Purpose: To map functional bone marrow (BM) by 2-deoxy-2-[18F]fluoro-D-glucose ([18F]FDG) positron emission tomography (PET) in the vertebral column of lung cancer patients prior to, during, and after treatment. Moreover, to identify radiation- and erlotinib-induced changes in the BM.

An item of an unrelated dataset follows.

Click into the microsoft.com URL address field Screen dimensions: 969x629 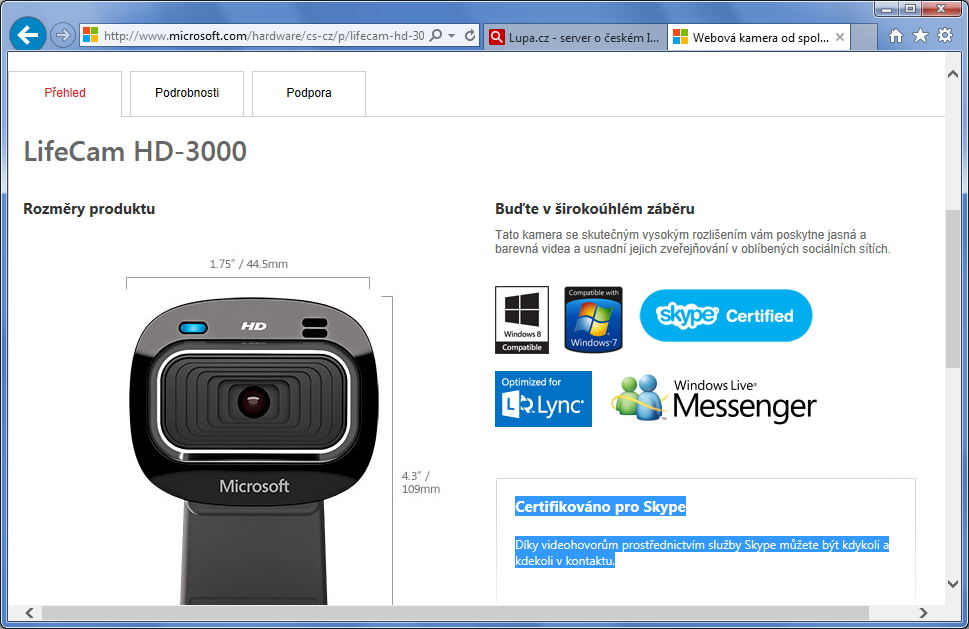[260, 36]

Procedures: Twenty-six patients with advanced non-small cell lung cancer, receiving radiotherapy (RT) alone or concomitantly with erlotinib, were examined by [18F]FDG PET before, during, and after treatment. A total of 61 [18F]FDG PET scans were analyzed. Vertebral column BM [18F]FDG standardized uptake value normalized to the liver (SUVBMLR) was used as uptake measure. Wilcoxon signed-rank test was used to assess changes in BM uptake of [18F]FDG between sessions. Effects of erlotinib on the BM activity during and after treatment were assessed using Mann-Whitney U test.
Results: A homogeneous uptake of [18F]FDG was observed within the vertebral column prior to treatment. Mean SUVBMLR (± S.E.M) in the body of thoracic vertebrae receiving a total RT dose of 10 Gy or higher was 0.64 ± 0.01, 0.56 ± 0.01, and 0.59 ± 0.01 at pre-, mid-, and post-therapy, respectively. A significant reduction in the mean SUVBMLR was observed from pre- to both mid- and post-therapy (p < 0.05). Mean SUVBMLR was significantly higher at post-therapy compared to mid-therapy for patients receiving erlotinib in addition to RT (p < 0.05).
Conclusions: RT reduces BM [18F]FDG uptake in the vertebral column, especially in the high-dose region. Concomitant erlotinib may stimulate a recovery in BM [18F]FDG uptake from mid- to post-therapy.
Trial registration: NCT02714530. Registered 10 September 2015.
Keywords: Bone marrow; Erlotinib; FDG-PET; NSCLC; Thoracic radiotherapy; Vertebral column.